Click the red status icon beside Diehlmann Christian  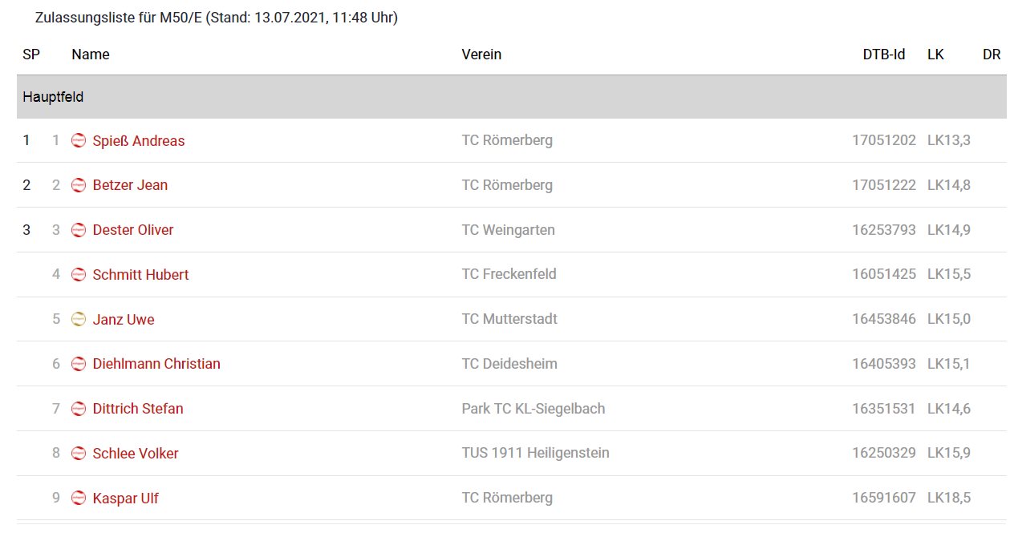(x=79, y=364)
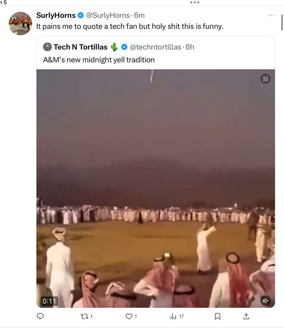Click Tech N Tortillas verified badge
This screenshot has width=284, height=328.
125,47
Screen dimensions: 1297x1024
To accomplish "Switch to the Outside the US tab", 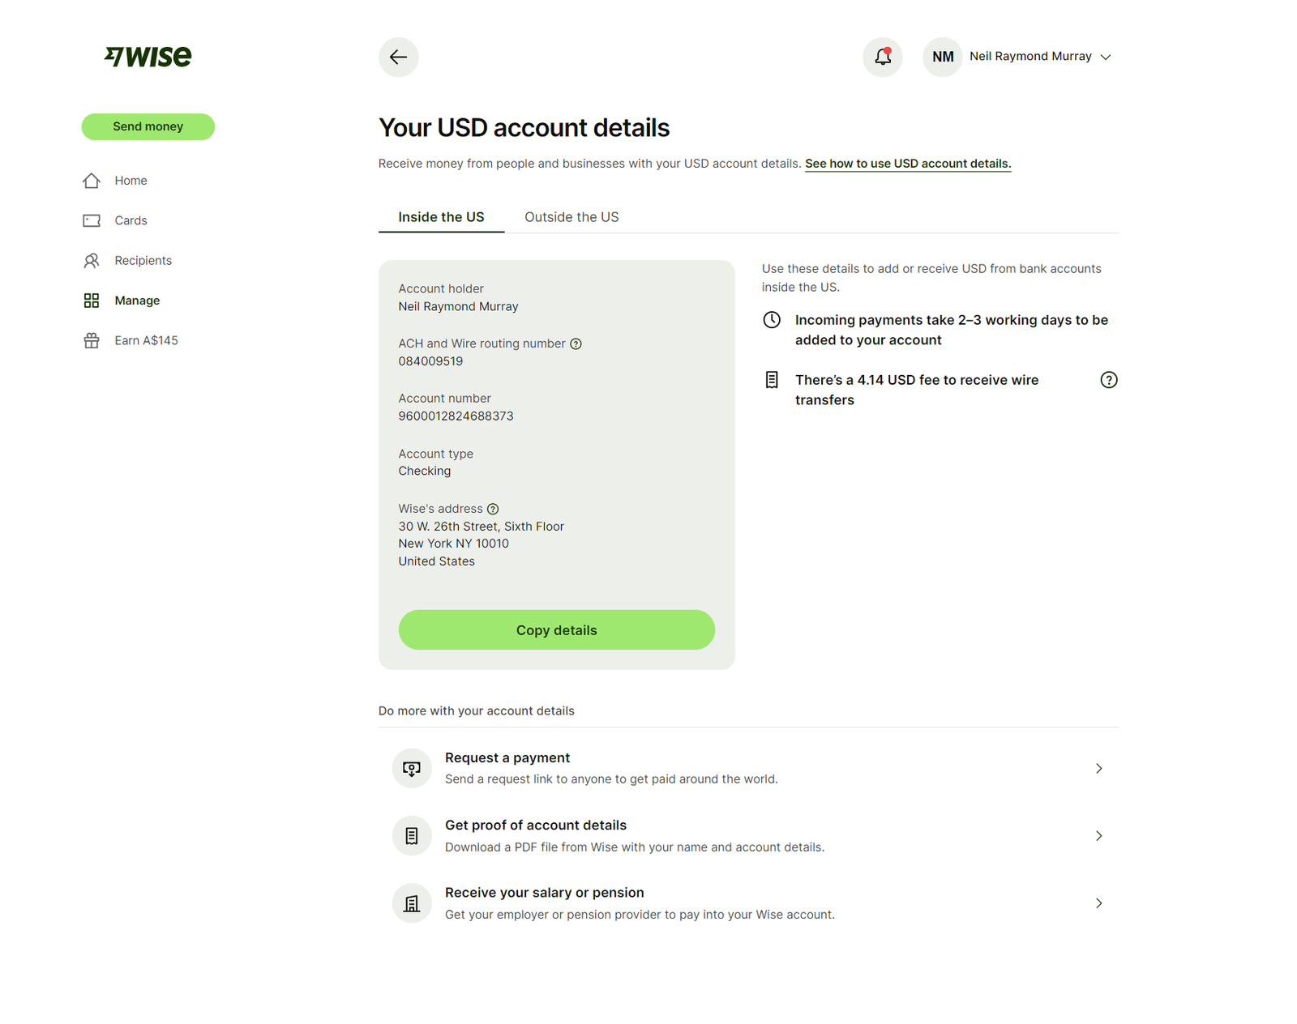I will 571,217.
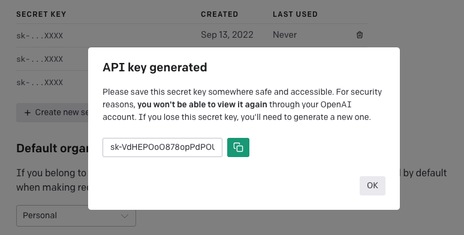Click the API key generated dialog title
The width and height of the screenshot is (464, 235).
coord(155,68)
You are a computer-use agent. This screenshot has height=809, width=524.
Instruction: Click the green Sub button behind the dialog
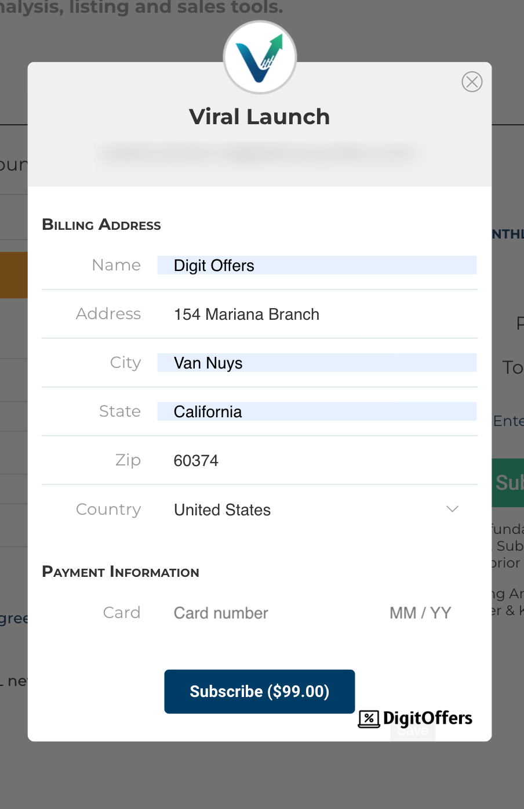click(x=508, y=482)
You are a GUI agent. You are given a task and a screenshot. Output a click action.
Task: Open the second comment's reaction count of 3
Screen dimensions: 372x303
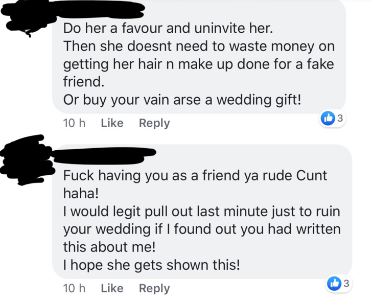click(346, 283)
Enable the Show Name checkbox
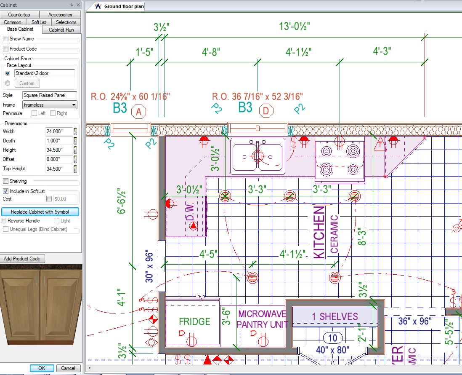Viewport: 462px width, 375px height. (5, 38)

**WORK TO COMPLETE**
Return all lines of the material above in which the word "agent" occurs.

**RESPONSE AREA**
You are a computer-use agent. This screenshot has height=809, width=524.
You are a GUI agent. You are given a task and a screenshot. Output a click action.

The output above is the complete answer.